My thoughts today I believe have come about from all the television I have been watching. Well, that’s certainly part of it but the other part is that I am not doing too much. My calendar is not very full and that’s mostly because I don’t know from day to day how I will be feeling. Nonetheless and for whatever reason, I have been thinking a lot about why we do what do, how we do what we do and how we are perceived in what we do, by ourselves and by others.
So as I mentioned, a lot of this thinking comes from the amount of television I have been watching. I think it’s important to mention that we watch regular cable television a good part of the time, not streaming services or special shows. Even throughout all my treatment and laying around, I stil found lots to watch on regular television. Add that to the fact that I really can’t be bothered looking through catalogues for other things to watch- it just doesn’t seem to matter that much to me.
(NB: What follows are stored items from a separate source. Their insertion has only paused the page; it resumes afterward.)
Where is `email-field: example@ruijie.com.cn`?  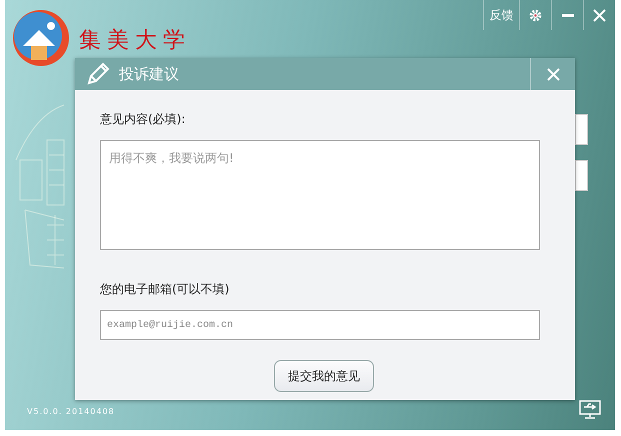
email-field: example@ruijie.com.cn is located at coordinates (320, 325).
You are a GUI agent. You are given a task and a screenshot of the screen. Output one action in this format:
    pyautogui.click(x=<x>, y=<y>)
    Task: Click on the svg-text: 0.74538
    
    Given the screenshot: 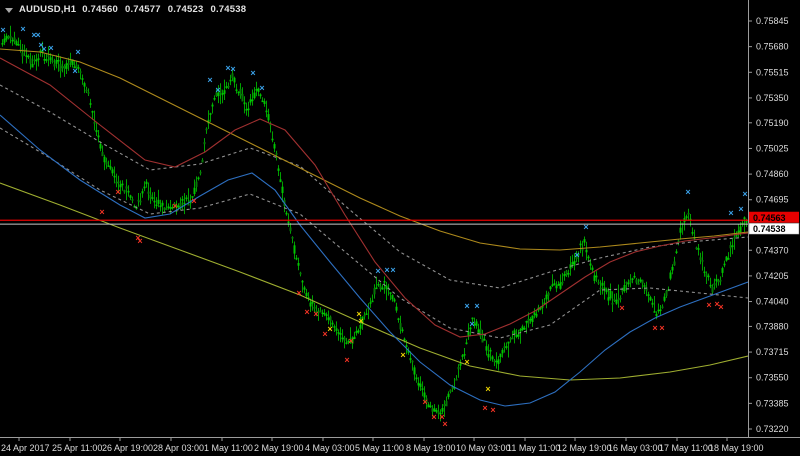 What is the action you would take?
    pyautogui.click(x=770, y=229)
    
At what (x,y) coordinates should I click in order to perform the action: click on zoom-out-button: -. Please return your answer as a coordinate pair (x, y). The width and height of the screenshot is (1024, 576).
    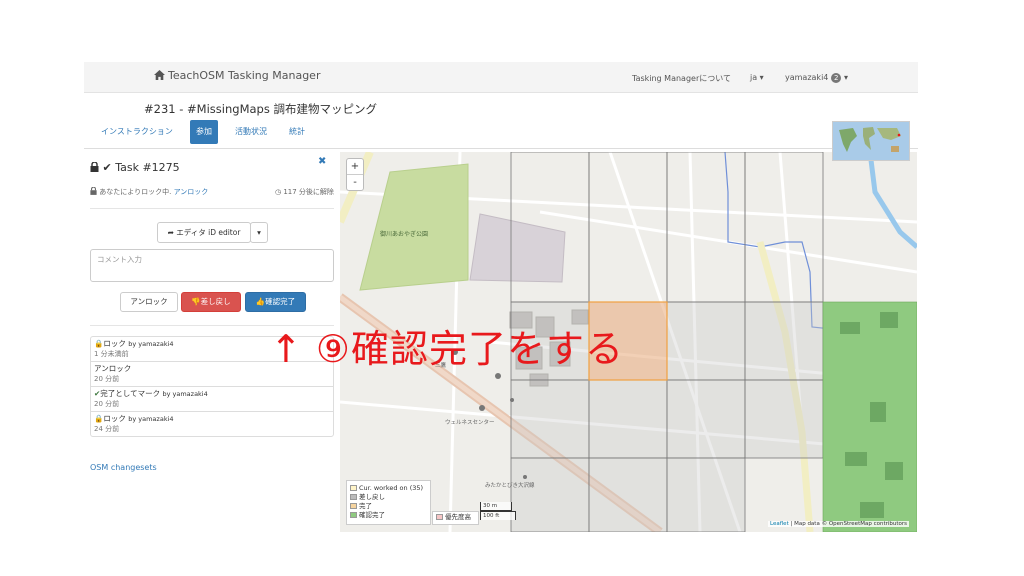
    Looking at the image, I should click on (355, 182).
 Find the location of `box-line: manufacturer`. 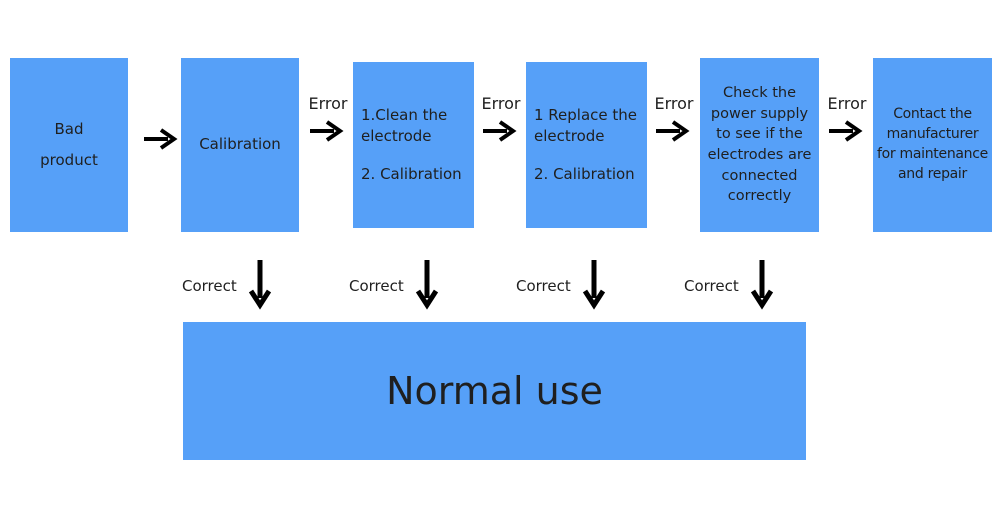

box-line: manufacturer is located at coordinates (932, 134).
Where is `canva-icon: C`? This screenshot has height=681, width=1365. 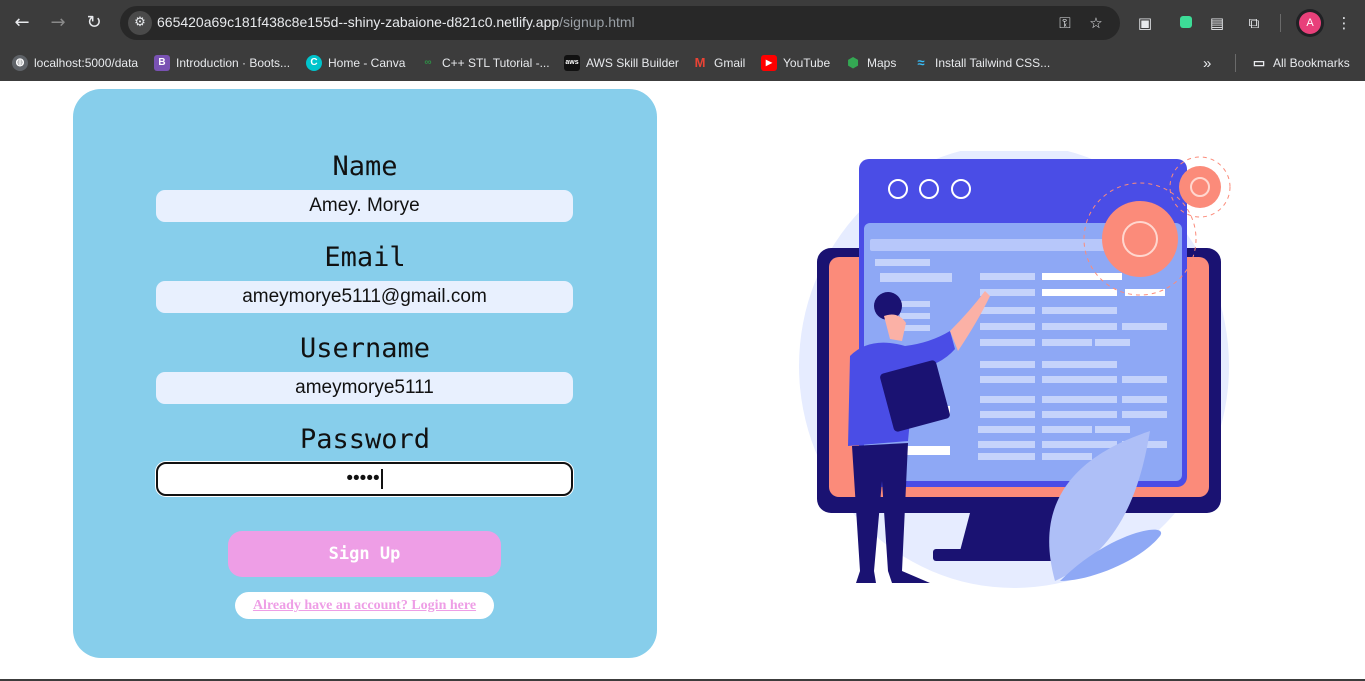
canva-icon: C is located at coordinates (314, 63).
Anyway, one of the things I have noticed about regular tv, and as I understand it, people are watching this stuff on streaming services as well, is the amount of competition shows that are shown. There are competitions for cooking, finding a partner, strength and body performance, home renovations, trivia and knowledge and so much more; there is just no end to what we have found to create a contest for. So many of these seem to be cutthroat, win at any cost and do just about anything to come out on top. Many of the shows are about things that used to be hobbies, fun pasttimes, social activities that we participated in for fun, for widening our interests and getting together with other people. Now they are just another way to show that you are better than others and is that what is most important?
One of the most exhilarating things I ever did was take up running. I didn’t set out to be a runner but at the beginning of the month of my fifty-fifth birthday, my marriage ended. Even though I had a job I loved and a family that I loved to spend time with, I was feeling at a little bit of a loss. I read a newspaper article about two women who, in their fifties, did a triathlon. It was a small triathlon, a 350 meter swim, a 10 kilometre bike ride and a 1.5 kilometre run. It inspired me so much that I promised myself I was going to do this. At that time, I was, as I mentioned, fifty five years old, I was overweight, a smoker and had never run further than, well, not really at all. I began training by walking from one streetlight post to the next, running to the next, walking to the next and so on. I practiced swimming in the public pool and a little bit in the lake and figured that I could ride a bike and would be all right for the bike ride. I did quit smoking as running and smoking just didn’t go together at all. I did participate in the event that year, coming 423rd out 423. What I found fascinating is that I didn’t care at all that I was last, I only cared that I finished. It was so exciting and good for me. I went on to do ten of these, one a year, with a group that raised funds for our shelter and I had good years and bad years in my finishing times. One of the good things that came out of it was that I was running quite a bit. I used to tell people that I didn’t really like running but I loved the feeling that I had when I completed a run or a race. The most exciting thing for me was that it just didn’t matter if anybody or everybody for that matter beat me, I just felt good doing it. One of the hardest things about getting old(er) and having cancer, arthritis and so many other things is that I so wanted to participate in one more race, a small 5 km. I didn’t care if I ran or walked, I just wanted one more. I fear that isn’t going to happen. Make note that I didn’t say it isn’t going to happen, I said I’m afraid it might not. Never say never.
Anyway, it wasn’t winning that was important. It was getting out there, participating, knowing I was stretching myself, trying new things and growing. Isn’t that what it’s about? I don’t believe that the most important thing is beating everyone else, being what you consider better than everyone else. I truly think that all of these contests contribute to people believing that they are better than others and looking down on those they don’t consider as good as themselves. We have created a new social class system that is based on our perceptions of what is important and valued.
I won’t pretend that I don’t watch any of these shows. I do watch some, particularly trivia games as it is a good opportunity to test myself. I’ve always been a student and love to learn and even liked homework and taking tests(I know it’s weird, it just is what it is). Watching them is like taking another test. I don’t watch too many others as they just spend so much time putting down the other contestants and insulting each other.
I like to think that we can do better; that we can be better.
Maybe part of my own solution to these feelings is to make sure I don’t watch the ones that I find mean and petty. It won’t make a big difference in the big scheme of things but it will for me. So instead I am going to go on my own learning journey. I’m not yet feeling well enough to do many of the things I would like to do (more about that another time), but I know there are lots of things I can do.